*** Data supplied Section Begins ***

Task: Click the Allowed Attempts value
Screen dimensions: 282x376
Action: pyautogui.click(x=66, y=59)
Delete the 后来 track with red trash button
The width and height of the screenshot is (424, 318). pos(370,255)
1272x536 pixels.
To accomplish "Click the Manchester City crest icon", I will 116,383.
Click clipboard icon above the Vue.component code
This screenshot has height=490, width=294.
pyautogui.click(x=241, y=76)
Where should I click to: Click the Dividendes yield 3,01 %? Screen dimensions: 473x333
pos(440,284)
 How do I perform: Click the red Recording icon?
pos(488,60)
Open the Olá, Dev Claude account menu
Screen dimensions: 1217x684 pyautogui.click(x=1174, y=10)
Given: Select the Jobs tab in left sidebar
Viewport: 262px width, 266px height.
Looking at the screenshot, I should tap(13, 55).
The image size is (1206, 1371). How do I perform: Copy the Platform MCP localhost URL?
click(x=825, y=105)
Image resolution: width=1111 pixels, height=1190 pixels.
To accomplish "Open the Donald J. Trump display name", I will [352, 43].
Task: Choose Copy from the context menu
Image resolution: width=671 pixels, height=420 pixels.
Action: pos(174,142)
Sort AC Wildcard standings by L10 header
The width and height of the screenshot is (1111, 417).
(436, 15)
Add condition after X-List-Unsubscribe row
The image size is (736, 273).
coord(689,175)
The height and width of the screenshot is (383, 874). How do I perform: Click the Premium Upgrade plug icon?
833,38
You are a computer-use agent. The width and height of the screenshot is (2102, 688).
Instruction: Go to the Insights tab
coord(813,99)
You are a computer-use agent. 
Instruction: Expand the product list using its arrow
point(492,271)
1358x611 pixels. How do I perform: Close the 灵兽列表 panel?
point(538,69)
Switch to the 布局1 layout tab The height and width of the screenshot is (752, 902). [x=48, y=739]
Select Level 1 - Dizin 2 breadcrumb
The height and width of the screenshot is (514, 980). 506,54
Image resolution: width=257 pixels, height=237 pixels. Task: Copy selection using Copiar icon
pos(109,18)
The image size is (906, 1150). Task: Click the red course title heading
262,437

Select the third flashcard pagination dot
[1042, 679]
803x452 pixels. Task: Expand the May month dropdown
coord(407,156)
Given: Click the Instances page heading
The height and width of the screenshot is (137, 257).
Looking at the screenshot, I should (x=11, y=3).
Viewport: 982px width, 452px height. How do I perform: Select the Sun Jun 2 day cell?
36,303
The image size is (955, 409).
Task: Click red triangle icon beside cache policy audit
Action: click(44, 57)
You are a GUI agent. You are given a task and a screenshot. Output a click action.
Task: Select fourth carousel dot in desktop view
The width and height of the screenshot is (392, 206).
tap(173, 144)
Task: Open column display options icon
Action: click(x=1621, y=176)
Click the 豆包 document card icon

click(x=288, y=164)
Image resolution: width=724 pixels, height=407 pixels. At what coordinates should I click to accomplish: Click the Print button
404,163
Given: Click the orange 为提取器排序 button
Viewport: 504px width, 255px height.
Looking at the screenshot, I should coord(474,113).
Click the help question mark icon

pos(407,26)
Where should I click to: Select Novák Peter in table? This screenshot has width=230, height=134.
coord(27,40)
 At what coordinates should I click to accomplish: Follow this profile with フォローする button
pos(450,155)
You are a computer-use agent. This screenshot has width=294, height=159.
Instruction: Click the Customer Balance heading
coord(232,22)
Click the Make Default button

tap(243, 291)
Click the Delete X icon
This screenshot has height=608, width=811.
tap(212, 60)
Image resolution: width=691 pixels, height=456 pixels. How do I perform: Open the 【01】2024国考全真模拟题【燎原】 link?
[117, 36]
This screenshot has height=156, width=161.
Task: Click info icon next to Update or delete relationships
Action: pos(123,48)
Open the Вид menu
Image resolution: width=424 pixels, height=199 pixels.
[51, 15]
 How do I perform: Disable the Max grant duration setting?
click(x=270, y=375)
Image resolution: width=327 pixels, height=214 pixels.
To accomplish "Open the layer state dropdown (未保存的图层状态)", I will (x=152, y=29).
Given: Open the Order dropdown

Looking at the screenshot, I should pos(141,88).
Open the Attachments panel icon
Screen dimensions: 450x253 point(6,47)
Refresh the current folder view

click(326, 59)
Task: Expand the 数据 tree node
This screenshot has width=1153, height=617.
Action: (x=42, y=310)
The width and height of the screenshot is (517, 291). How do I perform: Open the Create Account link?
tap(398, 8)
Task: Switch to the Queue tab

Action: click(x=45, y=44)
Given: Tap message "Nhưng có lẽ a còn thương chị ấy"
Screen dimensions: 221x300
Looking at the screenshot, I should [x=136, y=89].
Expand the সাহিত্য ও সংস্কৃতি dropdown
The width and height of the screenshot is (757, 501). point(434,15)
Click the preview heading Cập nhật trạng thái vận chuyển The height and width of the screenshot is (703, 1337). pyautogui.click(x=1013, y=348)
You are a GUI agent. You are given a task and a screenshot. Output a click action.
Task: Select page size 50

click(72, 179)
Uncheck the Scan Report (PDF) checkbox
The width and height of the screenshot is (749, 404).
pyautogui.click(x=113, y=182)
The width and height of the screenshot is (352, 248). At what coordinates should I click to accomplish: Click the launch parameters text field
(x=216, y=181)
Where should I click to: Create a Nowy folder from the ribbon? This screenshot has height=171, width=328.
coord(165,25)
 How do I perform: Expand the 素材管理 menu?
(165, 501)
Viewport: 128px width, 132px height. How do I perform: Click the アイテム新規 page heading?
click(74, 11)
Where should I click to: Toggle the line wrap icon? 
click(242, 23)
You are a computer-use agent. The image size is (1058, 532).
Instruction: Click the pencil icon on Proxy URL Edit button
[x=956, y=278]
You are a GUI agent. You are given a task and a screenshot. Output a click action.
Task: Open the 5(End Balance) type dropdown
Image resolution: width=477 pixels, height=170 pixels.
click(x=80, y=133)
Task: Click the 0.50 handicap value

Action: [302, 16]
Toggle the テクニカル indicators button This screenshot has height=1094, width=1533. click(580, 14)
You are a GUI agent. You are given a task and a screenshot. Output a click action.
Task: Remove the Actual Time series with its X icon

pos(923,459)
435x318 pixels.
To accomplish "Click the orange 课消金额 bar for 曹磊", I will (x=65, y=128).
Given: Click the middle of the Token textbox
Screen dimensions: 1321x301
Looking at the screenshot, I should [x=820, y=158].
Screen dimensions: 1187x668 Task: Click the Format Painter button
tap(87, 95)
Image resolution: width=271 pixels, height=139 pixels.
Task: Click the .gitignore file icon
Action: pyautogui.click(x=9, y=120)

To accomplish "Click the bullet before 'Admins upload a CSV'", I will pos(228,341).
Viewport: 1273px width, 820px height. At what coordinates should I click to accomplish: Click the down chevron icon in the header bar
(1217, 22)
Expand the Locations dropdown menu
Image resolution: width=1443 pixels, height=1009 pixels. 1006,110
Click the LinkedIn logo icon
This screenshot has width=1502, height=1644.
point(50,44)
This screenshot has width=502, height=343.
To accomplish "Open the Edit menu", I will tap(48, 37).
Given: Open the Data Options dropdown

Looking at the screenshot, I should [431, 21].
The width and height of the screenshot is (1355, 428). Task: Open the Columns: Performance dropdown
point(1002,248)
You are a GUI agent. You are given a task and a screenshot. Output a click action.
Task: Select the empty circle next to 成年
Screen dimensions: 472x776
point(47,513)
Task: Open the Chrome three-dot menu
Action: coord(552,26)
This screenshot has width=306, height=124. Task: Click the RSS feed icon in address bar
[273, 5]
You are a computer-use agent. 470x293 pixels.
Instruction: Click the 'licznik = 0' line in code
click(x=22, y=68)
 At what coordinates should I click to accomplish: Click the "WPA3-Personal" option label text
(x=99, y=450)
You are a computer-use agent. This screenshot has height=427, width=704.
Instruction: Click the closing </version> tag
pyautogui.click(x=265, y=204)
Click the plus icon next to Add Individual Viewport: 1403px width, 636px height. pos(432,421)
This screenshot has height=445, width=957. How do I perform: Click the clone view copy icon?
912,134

*** Data supplied Section Ends ***

**Your goal:**
Whenever a line in the entries holds the word "orange", copy that line.

**Completed exercise:**
Given: Click the orange 为提取器排序 button
To accomplish "Click the orange 课消金额 bar for 曹磊", I will (x=65, y=128).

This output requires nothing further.